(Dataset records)
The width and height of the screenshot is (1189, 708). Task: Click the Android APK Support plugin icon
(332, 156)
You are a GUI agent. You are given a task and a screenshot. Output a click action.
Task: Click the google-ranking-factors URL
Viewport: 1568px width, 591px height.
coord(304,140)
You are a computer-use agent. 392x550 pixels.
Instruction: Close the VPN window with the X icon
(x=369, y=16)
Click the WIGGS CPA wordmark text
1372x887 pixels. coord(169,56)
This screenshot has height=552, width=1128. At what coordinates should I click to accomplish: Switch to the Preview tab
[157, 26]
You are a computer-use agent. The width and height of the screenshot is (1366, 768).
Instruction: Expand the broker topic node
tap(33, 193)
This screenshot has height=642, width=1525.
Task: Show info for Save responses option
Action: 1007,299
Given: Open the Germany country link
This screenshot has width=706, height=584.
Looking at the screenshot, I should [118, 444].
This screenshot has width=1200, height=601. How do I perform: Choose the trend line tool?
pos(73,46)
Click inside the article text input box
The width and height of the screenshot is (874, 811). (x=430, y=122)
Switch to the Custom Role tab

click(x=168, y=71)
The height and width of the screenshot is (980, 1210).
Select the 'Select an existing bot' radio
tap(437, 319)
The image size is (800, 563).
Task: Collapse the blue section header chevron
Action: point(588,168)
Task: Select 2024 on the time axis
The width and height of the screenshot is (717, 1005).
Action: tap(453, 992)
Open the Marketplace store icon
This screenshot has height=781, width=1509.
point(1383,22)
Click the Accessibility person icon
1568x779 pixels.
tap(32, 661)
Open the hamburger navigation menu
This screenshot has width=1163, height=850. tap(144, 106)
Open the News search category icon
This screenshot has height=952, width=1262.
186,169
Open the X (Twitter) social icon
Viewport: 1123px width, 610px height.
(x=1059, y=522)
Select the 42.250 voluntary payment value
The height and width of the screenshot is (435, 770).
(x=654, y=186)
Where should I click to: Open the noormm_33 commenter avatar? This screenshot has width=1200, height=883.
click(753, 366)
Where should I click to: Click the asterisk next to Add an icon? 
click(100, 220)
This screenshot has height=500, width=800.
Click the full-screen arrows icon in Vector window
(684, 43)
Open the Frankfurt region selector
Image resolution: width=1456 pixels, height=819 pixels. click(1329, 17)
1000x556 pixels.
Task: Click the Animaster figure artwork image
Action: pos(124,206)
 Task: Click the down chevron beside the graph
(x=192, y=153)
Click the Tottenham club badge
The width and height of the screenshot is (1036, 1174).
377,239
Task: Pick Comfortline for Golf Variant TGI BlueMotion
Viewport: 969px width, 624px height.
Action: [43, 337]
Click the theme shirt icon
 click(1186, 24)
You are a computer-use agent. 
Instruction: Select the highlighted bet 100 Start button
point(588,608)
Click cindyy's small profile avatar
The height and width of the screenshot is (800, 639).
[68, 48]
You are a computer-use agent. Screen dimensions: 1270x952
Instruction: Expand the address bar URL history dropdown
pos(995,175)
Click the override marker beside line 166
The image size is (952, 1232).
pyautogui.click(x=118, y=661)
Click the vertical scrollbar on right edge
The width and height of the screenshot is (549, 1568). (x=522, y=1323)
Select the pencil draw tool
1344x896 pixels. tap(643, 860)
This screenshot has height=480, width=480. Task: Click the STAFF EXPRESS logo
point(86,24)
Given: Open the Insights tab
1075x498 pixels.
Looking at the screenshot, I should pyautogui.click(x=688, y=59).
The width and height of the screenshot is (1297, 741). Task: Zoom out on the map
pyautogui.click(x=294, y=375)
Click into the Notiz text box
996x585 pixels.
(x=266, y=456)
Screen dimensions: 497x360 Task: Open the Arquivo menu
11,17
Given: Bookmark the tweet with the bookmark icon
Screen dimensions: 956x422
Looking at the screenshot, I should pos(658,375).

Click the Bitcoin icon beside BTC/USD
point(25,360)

Your instructions:
Please retype all of the records above line for line, with no changes.

Answer in full:
The width and height of the screenshot is (1189, 708). Task: Click the Android APK Support plugin icon
(332, 156)
You are a GUI agent. You are given a task and a screenshot. Output a click action.
Task: Click the google-ranking-factors URL
Viewport: 1568px width, 591px height.
coord(304,140)
You are a computer-use agent. 392x550 pixels.
Instruction: Close the VPN window with the X icon
(x=369, y=16)
Click the WIGGS CPA wordmark text
1372x887 pixels. coord(169,56)
This screenshot has height=552, width=1128. At what coordinates should I click to accomplish: Switch to the Preview tab
[157, 26]
You are a computer-use agent. The width and height of the screenshot is (1366, 768).
Instruction: Expand the broker topic node
tap(33, 193)
This screenshot has height=642, width=1525.
Task: Show info for Save responses option
Action: 1007,299
Given: Open the Germany country link
This screenshot has width=706, height=584.
Looking at the screenshot, I should [118, 444].
This screenshot has width=1200, height=601. How do I perform: Choose the trend line tool?
pos(73,46)
Click inside the article text input box
The width and height of the screenshot is (874, 811). (x=430, y=122)
Switch to the Custom Role tab

click(x=168, y=71)
The height and width of the screenshot is (980, 1210).
Select the 'Select an existing bot' radio
tap(437, 319)
The image size is (800, 563).
Task: Collapse the blue section header chevron
Action: point(588,168)
Task: Select 2024 on the time axis
The width and height of the screenshot is (717, 1005).
Action: tap(453, 992)
Open the Marketplace store icon
This screenshot has height=781, width=1509.
point(1383,22)
Click the Accessibility person icon
1568x779 pixels.
tap(32, 661)
Open the hamburger navigation menu
This screenshot has width=1163, height=850. tap(144, 106)
Open the News search category icon
This screenshot has height=952, width=1262.
186,169
Open the X (Twitter) social icon
Viewport: 1123px width, 610px height.
(x=1059, y=522)
Select the 42.250 voluntary payment value
The height and width of the screenshot is (435, 770).
(x=654, y=186)
Where should I click to: Open the noormm_33 commenter avatar? This screenshot has width=1200, height=883.
click(753, 366)
Where should I click to: Click the asterisk next to Add an icon? 
click(100, 220)
This screenshot has height=500, width=800.
Click the full-screen arrows icon in Vector window
(684, 43)
Open the Frankfurt region selector
Image resolution: width=1456 pixels, height=819 pixels. click(1329, 17)
1000x556 pixels.
Task: Click the Animaster figure artwork image
Action: pos(124,206)
 Task: Click the down chevron beside the graph
(x=192, y=153)
Click the Tottenham club badge
The width and height of the screenshot is (1036, 1174).
377,239
Task: Pick Comfortline for Golf Variant TGI BlueMotion
Viewport: 969px width, 624px height.
Action: [43, 337]
Click the theme shirt icon
 click(1186, 24)
You are a computer-use agent. 
Instruction: Select the highlighted bet 100 Start button
point(588,608)
Click cindyy's small profile avatar
The height and width of the screenshot is (800, 639).
[68, 48]
You are a computer-use agent. Screen dimensions: 1270x952
Instruction: Expand the address bar URL history dropdown
pos(995,175)
Click the override marker beside line 166
The image size is (952, 1232).
pyautogui.click(x=118, y=661)
Click the vertical scrollbar on right edge
The width and height of the screenshot is (549, 1568). (x=522, y=1323)
Select the pencil draw tool
1344x896 pixels. tap(643, 860)
This screenshot has height=480, width=480. Task: Click the STAFF EXPRESS logo
point(86,24)
Given: Open the Insights tab
1075x498 pixels.
Looking at the screenshot, I should pyautogui.click(x=688, y=59).
The width and height of the screenshot is (1297, 741). Task: Zoom out on the map
pyautogui.click(x=294, y=375)
Click into the Notiz text box
996x585 pixels.
(x=266, y=456)
Screen dimensions: 497x360 Task: Open the Arquivo menu
11,17
Given: Bookmark the tweet with the bookmark icon
Screen dimensions: 956x422
Looking at the screenshot, I should pos(658,375).

Click the Bitcoin icon beside BTC/USD
point(25,360)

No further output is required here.